__EXERCISE PROMPT__: List all the lines in these records that hold "Open".
[RECORDS TO USE — start]
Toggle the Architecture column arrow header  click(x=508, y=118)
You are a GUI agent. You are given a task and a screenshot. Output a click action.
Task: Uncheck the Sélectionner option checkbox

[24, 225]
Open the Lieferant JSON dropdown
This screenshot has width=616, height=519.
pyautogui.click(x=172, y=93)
[RECORDS TO USE — finish]
[RECORDS TO USE — start]
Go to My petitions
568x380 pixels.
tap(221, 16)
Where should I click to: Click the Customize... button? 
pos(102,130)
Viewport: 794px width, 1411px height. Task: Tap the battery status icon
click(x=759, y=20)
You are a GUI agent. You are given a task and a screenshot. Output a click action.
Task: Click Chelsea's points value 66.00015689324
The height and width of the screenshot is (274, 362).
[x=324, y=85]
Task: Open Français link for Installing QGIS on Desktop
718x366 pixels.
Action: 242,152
[RECORDS TO USE — finish]
__SOLUTION__:
Open the Lieferant JSON dropdown
Task: Open Français link for Installing QGIS on Desktop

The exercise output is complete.